紀州犬の先祖のお話し
むかしむかし、紀の国は阪本村(現三重県御浜町坂本)に弥九郎という鉄砲うちの名人がおった。
ある日、弥九郎が新宮からの帰り道、のどに骨がひっかかり苦しんでいる一匹のオオカミを見つけた。弥九郎はオオカミを助けると、「もし良ければ、お前の子どもを一匹俺にくれんかのう。」と言ってオオカミをはなしてやった。
それからしばらくして、弥九郎の家の前に一匹のオオカミの子がおいてあった。弥九郎はそのオオカミの子にマンという名前をつけ、大切に育てた。マンは立派な猟犬になり、村のみんなに“弥九郎の犬”と呼ばれ、かわいがられた。

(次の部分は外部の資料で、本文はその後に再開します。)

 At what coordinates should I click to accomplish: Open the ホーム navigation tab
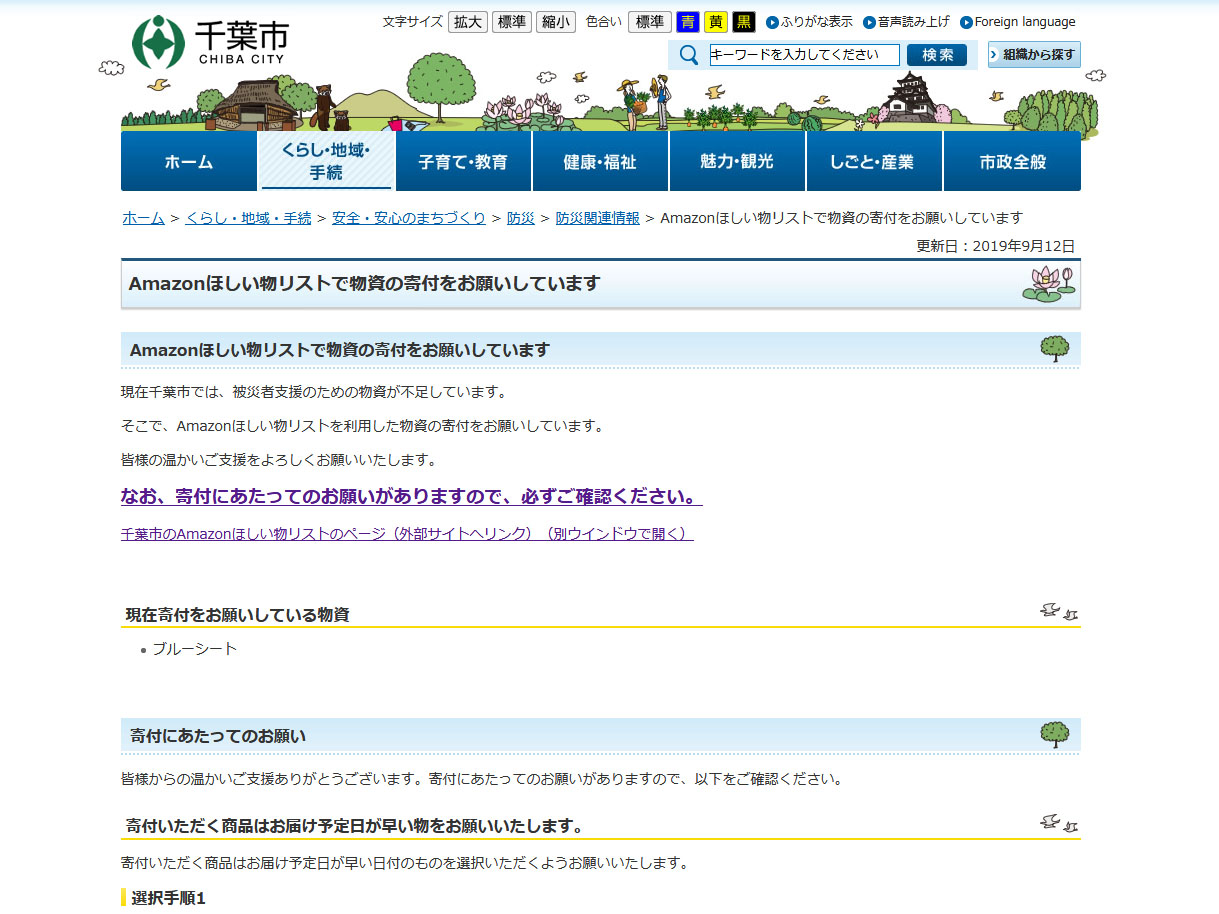point(189,162)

ある年のこと、新宮の殿様が、このあたりの村々の鉄砲うちを集めて狩りをすることになり、弥九郎もマンをつれて出かけていった。狩りがはじまり、殿様がそのようすを山の上で見ていると、そこへ一頭の大イノシシが飛びかかってきた。その時、どこからともなく一匹の犬がイノシシに襲いかかり、あぶないところで殿様は助かった。

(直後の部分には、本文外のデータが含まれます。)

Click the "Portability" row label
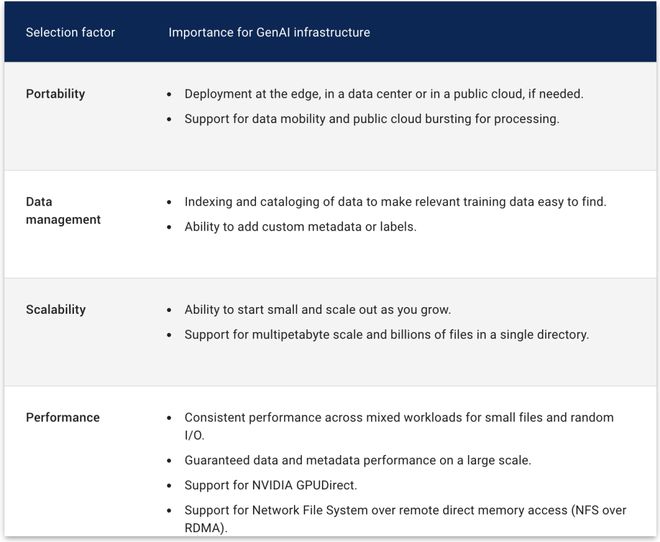This screenshot has width=660, height=542. tap(55, 94)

「あれはだれの犬じゃ?」とたずねると「この犬は、阪本村の弥九郎の犬でございます。」ということで、弥九郎は殿様からたいそうなおほめの言葉とごほうびをどっさりもらって村に帰った。
村では、村中の人々が「弥九郎とマンはたいしたもんじゃのう。」とたいそう評判になったが、ある日、弥九郎のおばさんがこんな話をした。「この犬はオオカミのさずけもんと聞いとるが、オオカミは生きもんを千匹殺すと、しまいには飼い主にもおそいかかるということじゃ。イナゴ一匹でもその数に入るというんやから、もうかれこれ千匹に近かろう、今のうちに何とかせんとえらいことになるぞ。」マンはこの話を聞いていたのか、その夜おそく三回の遠吠えをすると、弥九郎のところから姿を消してしまった。
この弥九郎の犬が、後の紀州犬の先祖ということで、紀州犬はオオカミの血を引いているといわれています。